In Italy there is a unit of the Carabinieri (the national state police and part of the  armed forces just like the army, navy, air force, and coast guard) that has the job of "safeguarding the cultural heritage" of the nation. It is the Comando carabineri per la tutela del patrimonio culturale. They have a lot to do even without WWII Nazi plunder. Handling everyday theft and vandalism is a full-time job. I have seen them in that capacity when they found a missing  piece of a famous Neapolitan statue. They found it in Austria. The missing piece was the entire sphinx on the right side of the image.
That story is here.


Popular attention to the problems of Nazi art plunder is primarily due to books by
Robert M. Edsel (mentioned in the first sentence of this entry. They have been translated into various languages and have generated original books in other languages. More recently, the film The Monuments Men generated a lot of interest. It is a 2014 war film directed by George Clooney, and written and produced by Clooney and Grant Heslov. The film has an all-star cast including Clooney, Matt Damon, Bill Murray, John Goodman, and Cate Blanchett. The very accurate, precise screen play by Grant Heslov is a gem.

Supplied information.
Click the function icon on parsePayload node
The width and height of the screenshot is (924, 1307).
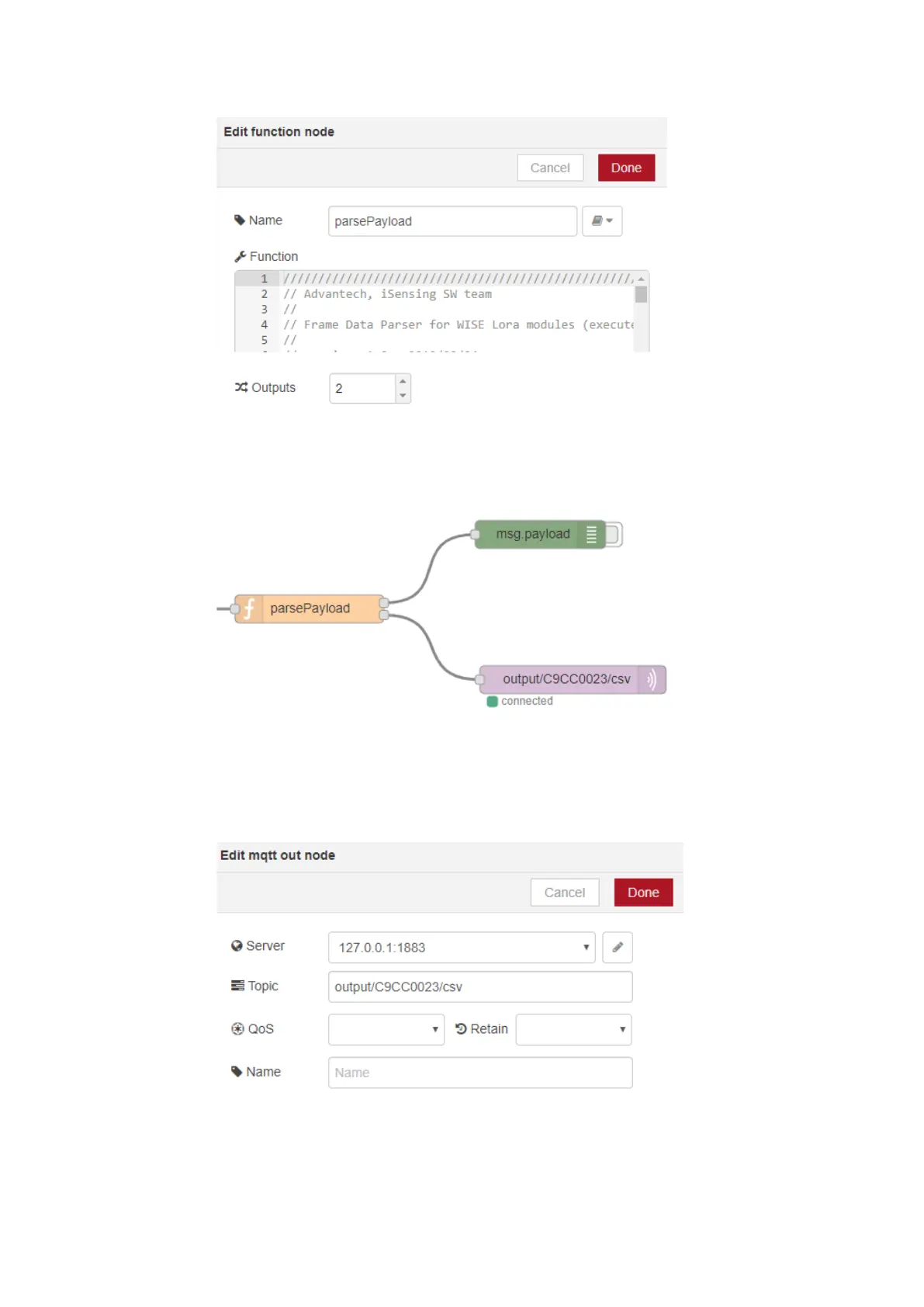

Exercise instructions.
• A. Write out part of the text about art theft and the Monuments Men word for word. Begin at the words that have "In Italy there" and stop after "story is here.".
• B. Carry on the text about art theft and the Monuments Men from the point where it stops.
The lines aren't needed here.

Answers.
• A.
In Italy there is a unit of the Carabinieri (the national state police and part of the  armed forces just like the army, navy, air force, and coast guard) that has the job of "safeguarding the cultural heritage" of the nation. It is the Comando carabineri per la tutela del patrimonio culturale. They have a lot to do even without WWII Nazi plunder. Handling everyday theft and vandalism is a full-time job. I have seen them in that capacity when they found a missing  piece of a famous Neapolitan statue. They found it in Austria. The missing piece was the entire sphinx on the right side of the image.
That story is here.

• B.
The paintings trickle back. Just this morning (26 Jan '22), a well-known work by the Neapolitan artist Michele Cammarano (Naples 1835 – 1920) was returned, Charge of the Bersagliere (image, right & below).
It was part of a "History of Italian Unification" display in an Italian barracks up in Verona when the Nazis grabbed it 1943. The Carabinieri "heritage cops" found it in Naples. The painting had already found its way to Naples. They found it in an art auction establishment in Naples! They ID'd it thanks to the large data bank of "Stolen Cultural Artifacts" put together from documents left by Rudolfo Siviero. It's been 80 years and these pieces of our history, of our culture, are scattered all over, but it's one more.

Even paintings this big.


I know, of course, that this "unprecedented" plundering of art, against the greater context of the Second World War the Holocaust, atomic bombings, cities razed to rubble, and 50 million human beings dead seems nothing. Yet I choose to believe that culture is something, and it's good we finally have time to pay some attention to it.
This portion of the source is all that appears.